Stored records:
== Segment start ==

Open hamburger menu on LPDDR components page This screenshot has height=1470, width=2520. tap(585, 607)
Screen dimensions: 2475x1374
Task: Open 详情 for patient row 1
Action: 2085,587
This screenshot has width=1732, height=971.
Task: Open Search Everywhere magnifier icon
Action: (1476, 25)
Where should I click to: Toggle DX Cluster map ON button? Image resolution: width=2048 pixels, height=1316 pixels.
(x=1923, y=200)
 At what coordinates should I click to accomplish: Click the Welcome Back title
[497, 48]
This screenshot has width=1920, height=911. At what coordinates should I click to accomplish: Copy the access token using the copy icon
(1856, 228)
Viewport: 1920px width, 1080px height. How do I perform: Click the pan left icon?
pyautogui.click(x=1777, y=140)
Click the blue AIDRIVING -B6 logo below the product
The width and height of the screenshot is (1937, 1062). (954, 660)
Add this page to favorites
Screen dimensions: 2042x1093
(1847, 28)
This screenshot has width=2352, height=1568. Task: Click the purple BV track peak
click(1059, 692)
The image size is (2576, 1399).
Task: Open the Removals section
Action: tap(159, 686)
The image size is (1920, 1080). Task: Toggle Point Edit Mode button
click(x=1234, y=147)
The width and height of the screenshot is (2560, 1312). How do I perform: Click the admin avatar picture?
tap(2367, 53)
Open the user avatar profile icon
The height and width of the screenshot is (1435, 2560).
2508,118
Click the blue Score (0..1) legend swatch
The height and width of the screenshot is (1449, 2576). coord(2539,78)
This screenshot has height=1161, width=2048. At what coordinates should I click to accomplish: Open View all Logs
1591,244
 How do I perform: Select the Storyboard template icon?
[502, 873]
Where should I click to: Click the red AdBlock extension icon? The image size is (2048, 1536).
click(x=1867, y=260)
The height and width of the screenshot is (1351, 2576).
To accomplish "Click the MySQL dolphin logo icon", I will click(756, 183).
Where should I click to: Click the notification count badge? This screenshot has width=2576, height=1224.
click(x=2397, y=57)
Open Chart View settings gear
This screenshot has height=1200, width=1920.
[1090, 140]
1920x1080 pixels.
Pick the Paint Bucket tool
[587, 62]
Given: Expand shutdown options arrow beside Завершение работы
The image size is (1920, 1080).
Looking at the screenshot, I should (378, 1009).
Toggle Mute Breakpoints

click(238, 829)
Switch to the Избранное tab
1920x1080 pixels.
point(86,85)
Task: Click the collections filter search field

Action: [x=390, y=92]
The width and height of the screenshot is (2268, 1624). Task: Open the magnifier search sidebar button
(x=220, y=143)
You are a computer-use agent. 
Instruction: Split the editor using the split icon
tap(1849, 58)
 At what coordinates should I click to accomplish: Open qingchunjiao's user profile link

== Segment end ==

What you should do:
An exact repeat of all the records is required.

Exercise result:
Open hamburger menu on LPDDR components page This screenshot has height=1470, width=2520. tap(585, 607)
Screen dimensions: 2475x1374
Task: Open 详情 for patient row 1
Action: 2085,587
This screenshot has width=1732, height=971.
Task: Open Search Everywhere magnifier icon
Action: (1476, 25)
Where should I click to: Toggle DX Cluster map ON button? Image resolution: width=2048 pixels, height=1316 pixels.
(x=1923, y=200)
 At what coordinates should I click to accomplish: Click the Welcome Back title
[497, 48]
This screenshot has width=1920, height=911. At what coordinates should I click to accomplish: Copy the access token using the copy icon
(1856, 228)
Viewport: 1920px width, 1080px height. How do I perform: Click the pan left icon?
pyautogui.click(x=1777, y=140)
Click the blue AIDRIVING -B6 logo below the product
The width and height of the screenshot is (1937, 1062). (954, 660)
Add this page to favorites
Screen dimensions: 2042x1093
(1847, 28)
This screenshot has width=2352, height=1568. Task: Click the purple BV track peak
click(1059, 692)
The image size is (2576, 1399).
Task: Open the Removals section
Action: tap(159, 686)
The image size is (1920, 1080). Task: Toggle Point Edit Mode button
click(x=1234, y=147)
The width and height of the screenshot is (2560, 1312). How do I perform: Click the admin avatar picture?
tap(2367, 53)
Open the user avatar profile icon
The height and width of the screenshot is (1435, 2560).
2508,118
Click the blue Score (0..1) legend swatch
The height and width of the screenshot is (1449, 2576). coord(2539,78)
This screenshot has height=1161, width=2048. At what coordinates should I click to accomplish: Open View all Logs
1591,244
 How do I perform: Select the Storyboard template icon?
[502, 873]
Where should I click to: Click the red AdBlock extension icon? The image size is (2048, 1536).
click(x=1867, y=260)
The height and width of the screenshot is (1351, 2576).
To accomplish "Click the MySQL dolphin logo icon", I will click(756, 183).
Where should I click to: Click the notification count badge? This screenshot has width=2576, height=1224.
click(x=2397, y=57)
Open Chart View settings gear
This screenshot has height=1200, width=1920.
[1090, 140]
1920x1080 pixels.
Pick the Paint Bucket tool
[587, 62]
Given: Expand shutdown options arrow beside Завершение работы
The image size is (1920, 1080).
Looking at the screenshot, I should (378, 1009).
Toggle Mute Breakpoints

click(238, 829)
Switch to the Избранное tab
1920x1080 pixels.
point(86,85)
Task: Click the collections filter search field

Action: [x=390, y=92]
The width and height of the screenshot is (2268, 1624). Task: Open the magnifier search sidebar button
(x=220, y=143)
You are a computer-use agent. 
Instruction: Split the editor using the split icon
tap(1849, 58)
 At what coordinates should I click to accomplish: Open qingchunjiao's user profile link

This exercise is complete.